First author on the study with Semigran, Dr Gregory D Lewis (Massachusetts General Hospital), presented results from an interim analysis of the randomized, double-blind, placebo-controlled study during an oral "poster highlight" session. As Lewis explained in an interview with heartwire, he and his colleagues set out to enroll patients with LV dysfunction, a group that had explicitly been excluded in the Sildenafil for Use in Pulmonary Arterial Hypertension (SUPER) study that led to sildenafil's approval for PAH. As such, Lewis et al's study enrolled 40 patients with NYHA class 3 or 4 systolic HF and secondary PAH, defined as a mean pulmonary arterial pressure >25 mm Hg, and randomized them either to placebo or oral sildenafil uptitrated to 50 mg three times daily for 12 weeks.


Interim results

Dr Gregory D Lewis

Lewis et al plan to enroll 40 patients in the study but today presented data for the first 28 patients. In these, said Lewis, patients randomized to sildenafil (n=14) experienced a 13% placebo-corrected improvement in six-minute-walk distance (p<0.05) as well as significant improvement in Minnesota Living with Heart Failure scores, which, he noted, have been shown to independently predict outcomes in HF patients. There were no significant differences in any adverse events between the two groups, with the exception of hospital admissions for heart failure, which were significantly lower in the patients taking sildenafil (7 vs 1, p=0.02).

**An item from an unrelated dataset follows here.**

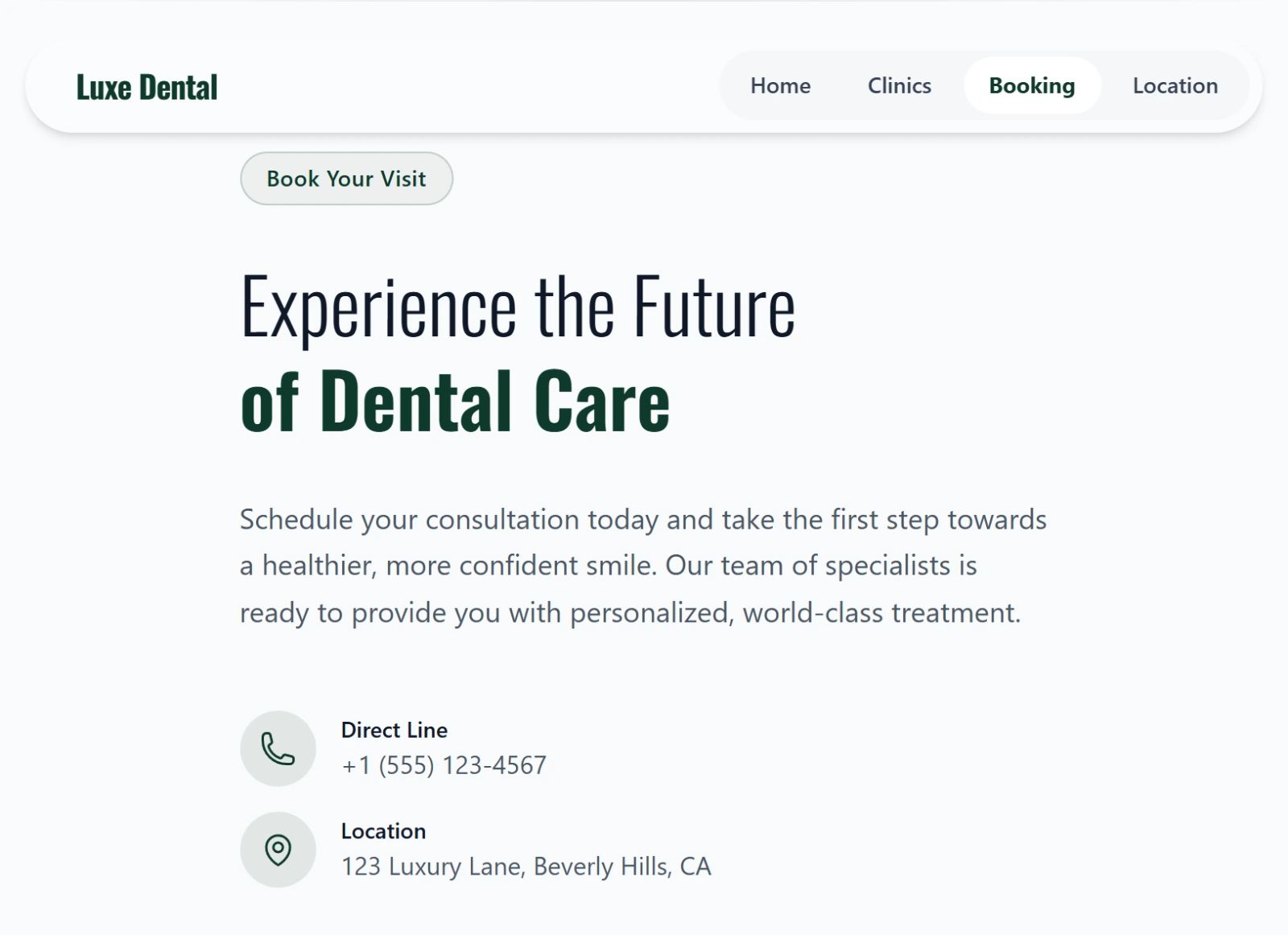Click the word Future in the heading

While other systemic vasodilators have been tested in heart failure, Lewis believes sildenafil may be particularly potent in the pulmonary vasculature, thereby improving right ventricular performance.

He and his colleagues are also assessing other effects of the drug, and Lewis doesn't rule out a role for sildenafil in heart failure in the absence of PAH, although, he emphasizes, those analyses have not yet been done.

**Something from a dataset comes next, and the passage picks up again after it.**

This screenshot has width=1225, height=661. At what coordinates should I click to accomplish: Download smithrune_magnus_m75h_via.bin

"We're going to look carefully at remodeling effects, as well as peripheral effects. Although we've been focused on the pulmonary vasculature, it is possible that this medication has peripheral effects that are also potentially of use in heart-failure patients—for example, improving endothelial function in the periphery. . . . Fortunately, we're talking about a drug with a long track record in humans, as opposed to a brand-new agent that's never been looked at, with unknown risks."


Beyond PAH?

Semigran, while emphasizing the preliminary nature of the research, also agreed that the limits of sildenafil therapy in the heart were not yet known. He also noted that the degree of PAH in the patients studied was not severe and further analysis is warranted to determine whether the benefits of sildenafil are confined to patients with a certain degree of PAH. "Many of these patients, if they have an LV filling pressure that's in the order of 20 mm Hg and a pulmonary artery pressure that's in the order of 25 mm Hg, their transpulmonary gradient is not that great, so we need to sort through our data and see whether those patients had a benefit as well," Semigran said. "It may be applicable to those patients who have pulmonary vasoconstriction, but it may also be more broadly available, particularly if some of the other mechanisms unrelated to the pulmonary circulation are operative."

Indeed, animal studies out of Johns Hopkins have pointed to a direct myocardial benefit of sildenafil in preventing hypertrophy in a rat model of hypertensive cardiomyopathy, Semigran pointed out.

"Nitric-oxide signaling and even natriuretic-peptide signaling are important throughout the body, and particularly in cardiovascular systems," Semigran said.